Supplied text:
start

You may be wondering why this is such a big deal for the LessWrong people, given the apparently far-fetched nature of the thought experiment. It’s not that Roko’s Basilisk will necessarily materialize, or is even likely to. It’s more that if you’ve committed yourself to timeless decision theory, then thinking about this sort of trade literally makes it more likely to happen. After all, if Roko’s Basilisk were to see that this sort of blackmail gets you to help it come into existence, then it would, as a rational actor, blackmail you. The problem isn’t with the Basilisk itself, but with you. Yudkowsky doesn’t censor every mention of Roko’s Basilisk because he believes it exists or will exist, but because he believes that the idea of the Basilisk (and the ideas behind it) is dangerous.

end

The problem: Please quote each sentence in the passage on Roko's Basilisk that contains the word "Basilisk."

Given records:
start

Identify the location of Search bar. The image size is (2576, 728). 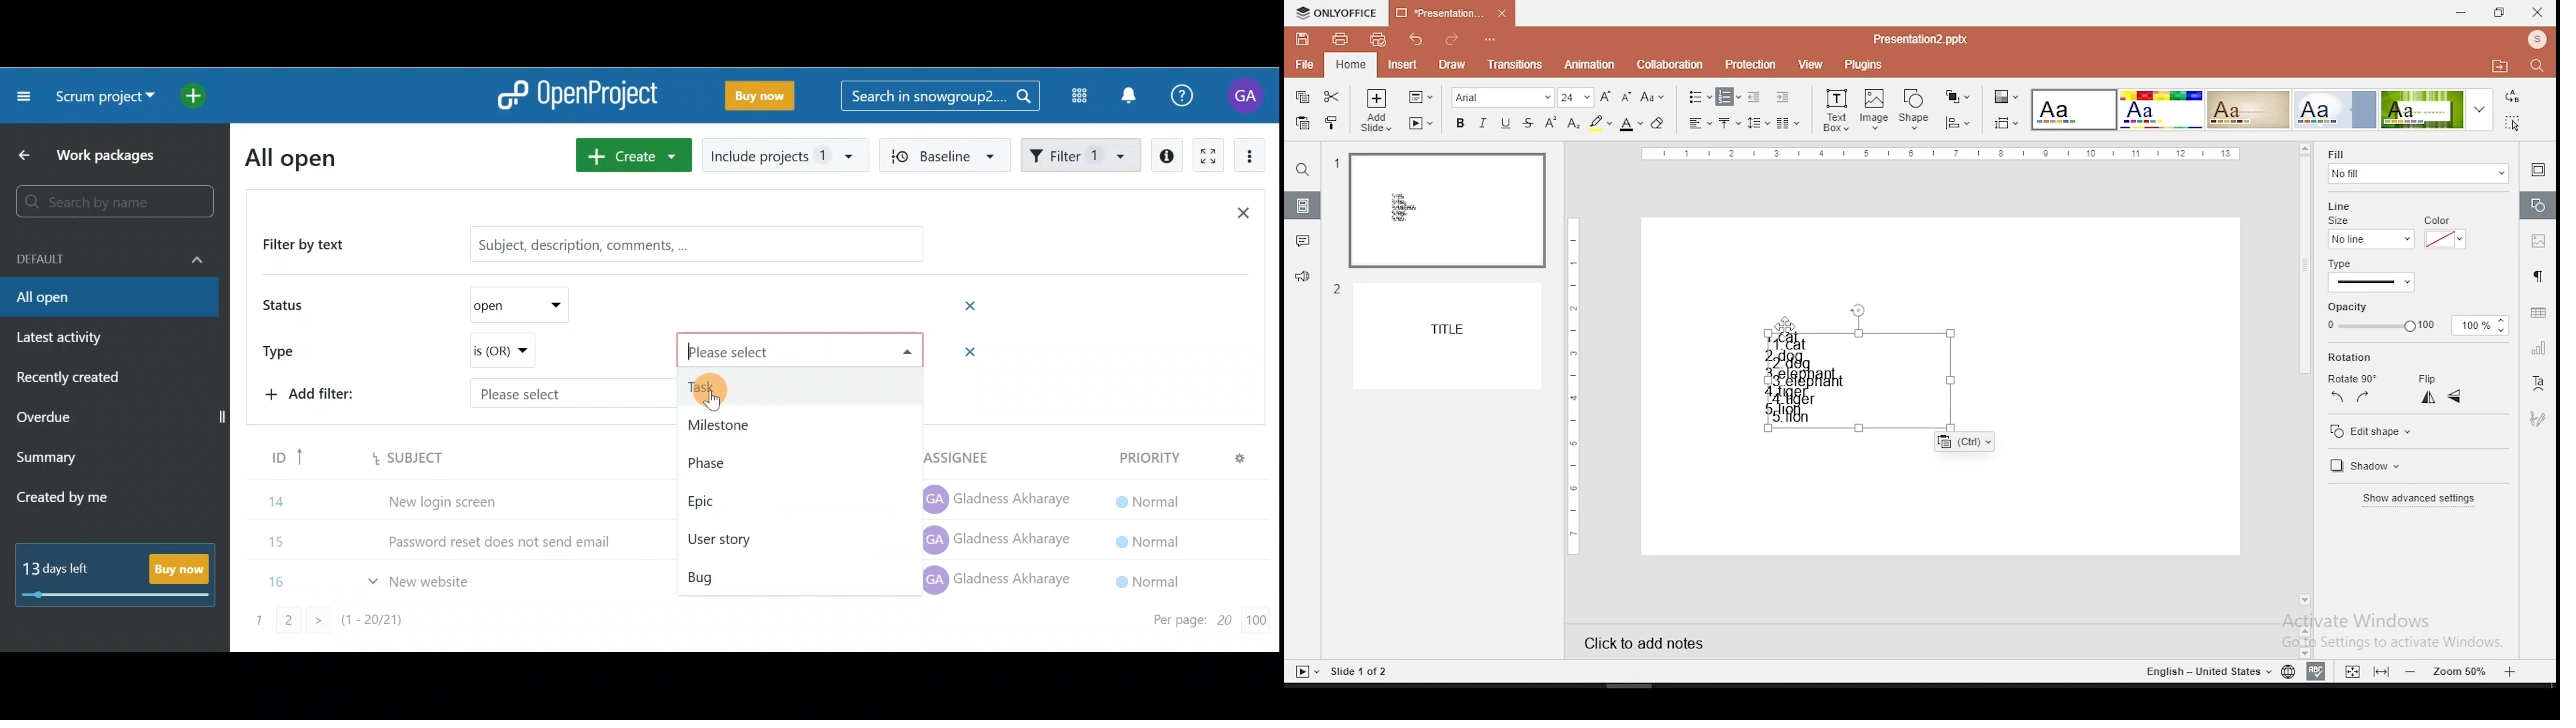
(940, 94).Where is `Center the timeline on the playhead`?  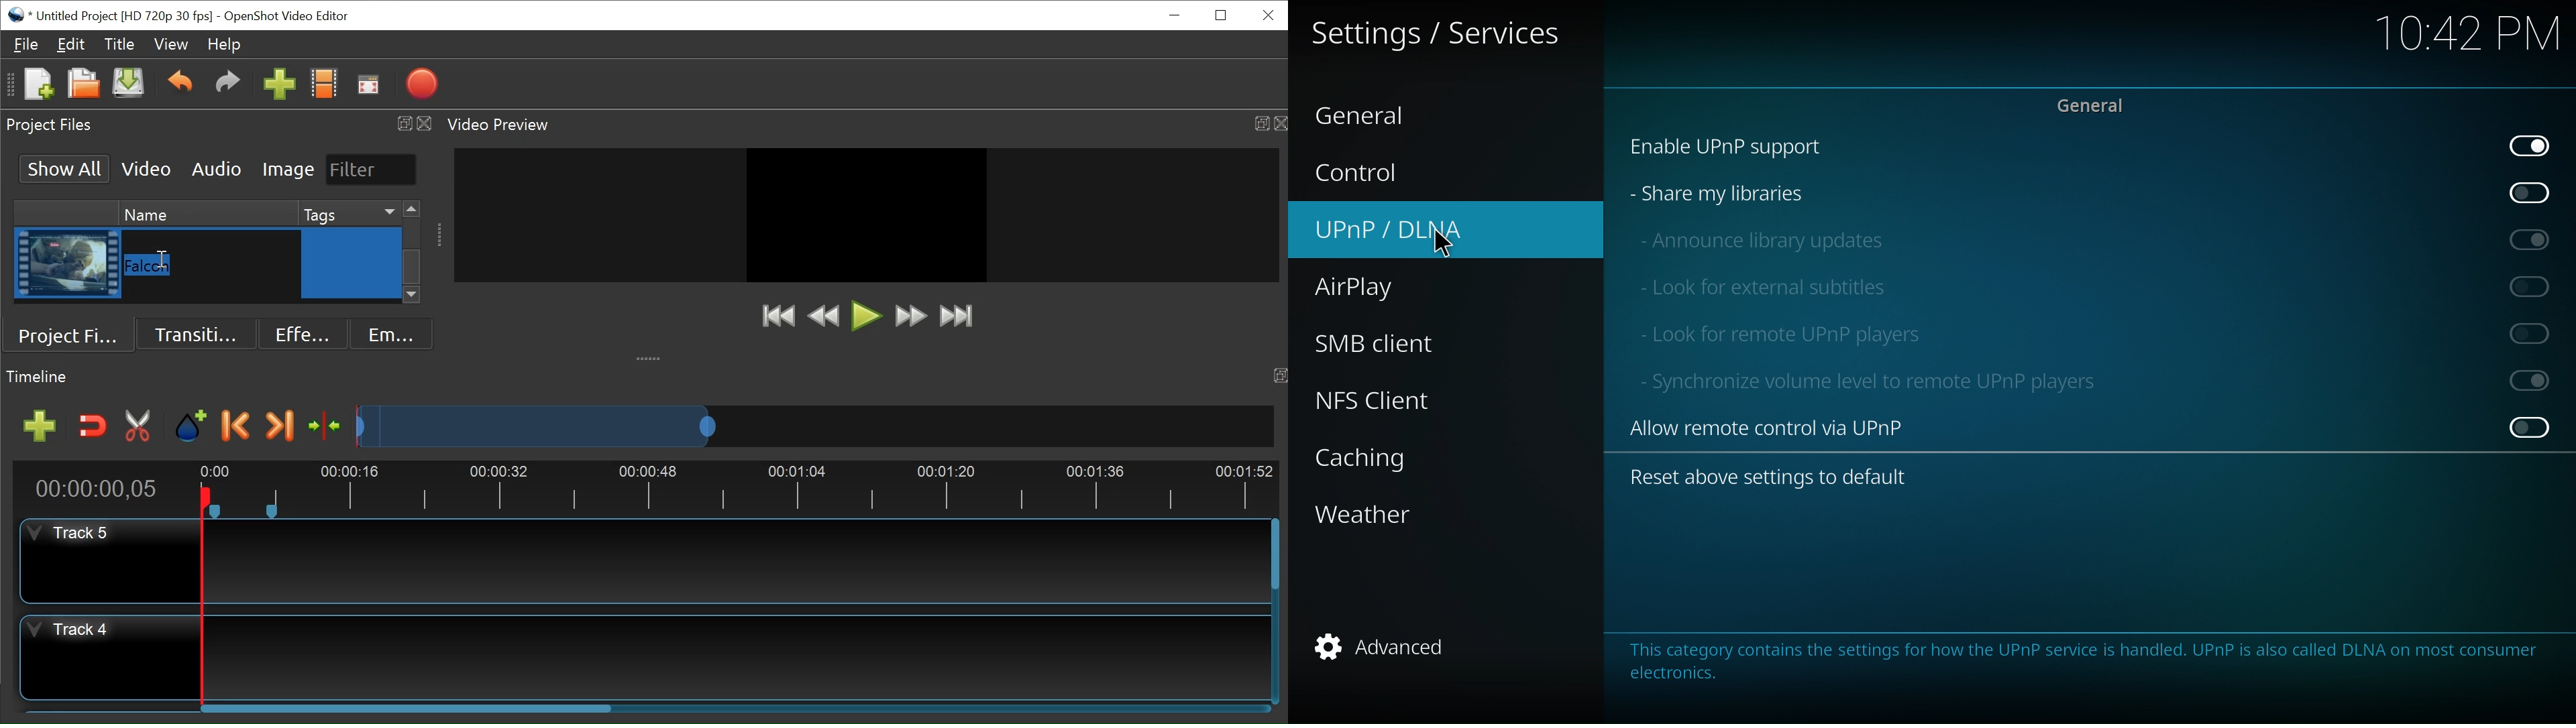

end
start

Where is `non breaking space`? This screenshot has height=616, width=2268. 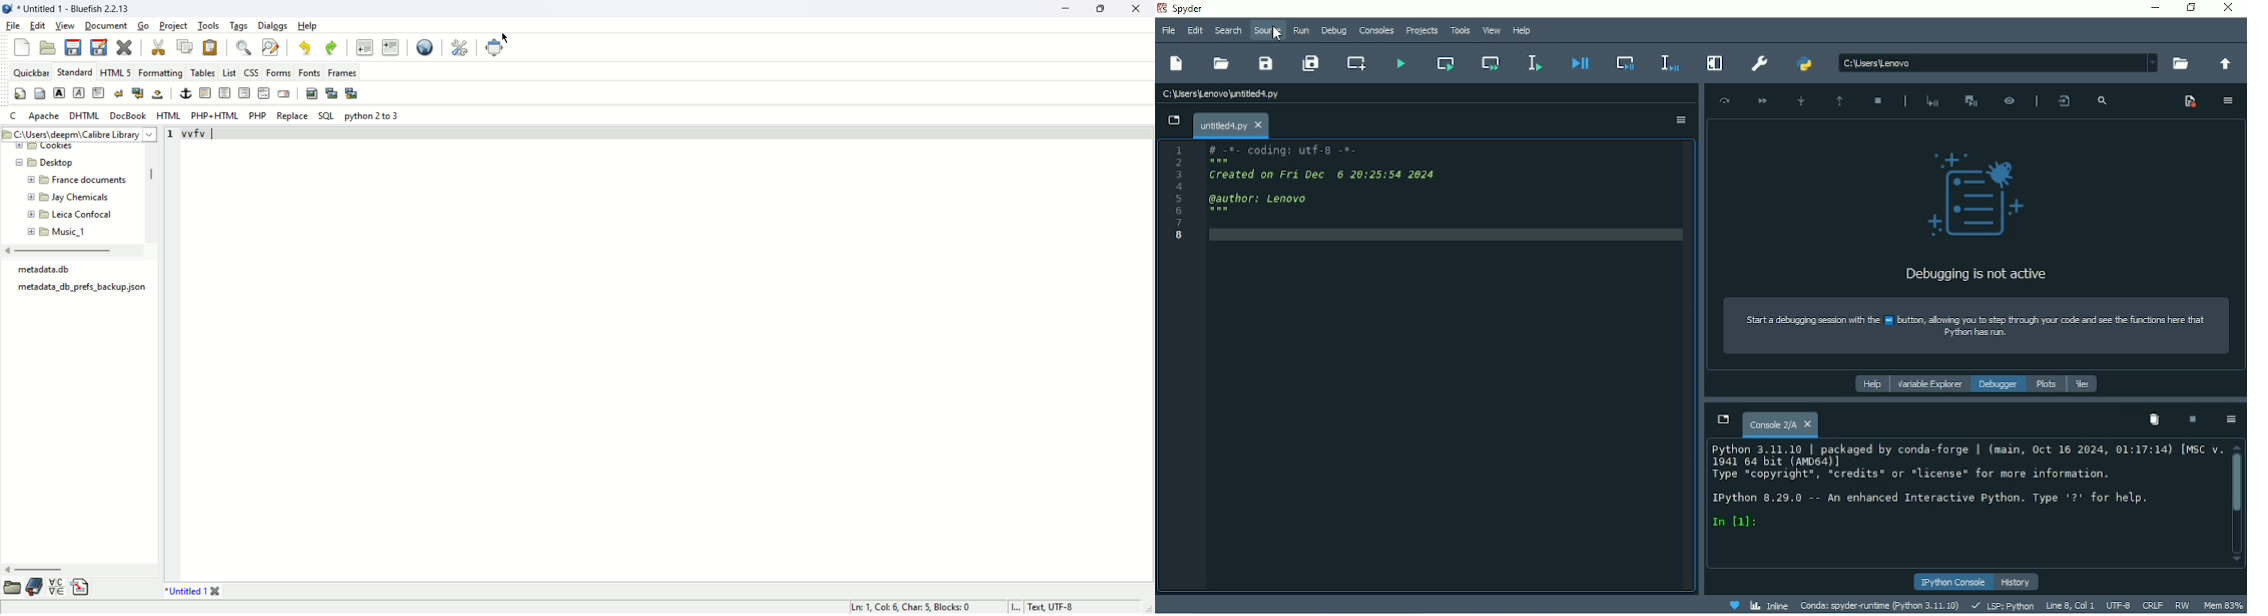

end

Expected output:
It’s not that Roko’s Basilisk will necessarily materialize, or is even likely to.
After all, if Roko’s Basilisk were to see that this sort of blackmail gets you to help it come into existence, then it would, as a rational actor, blackmail you.
The problem isn’t with the Basilisk itself, but with you.
Yudkowsky doesn’t censor every mention of Roko’s Basilisk because he believes it exists or will exist, but because he believes that the idea of the Basilisk (and the ideas behind it) is dangerous.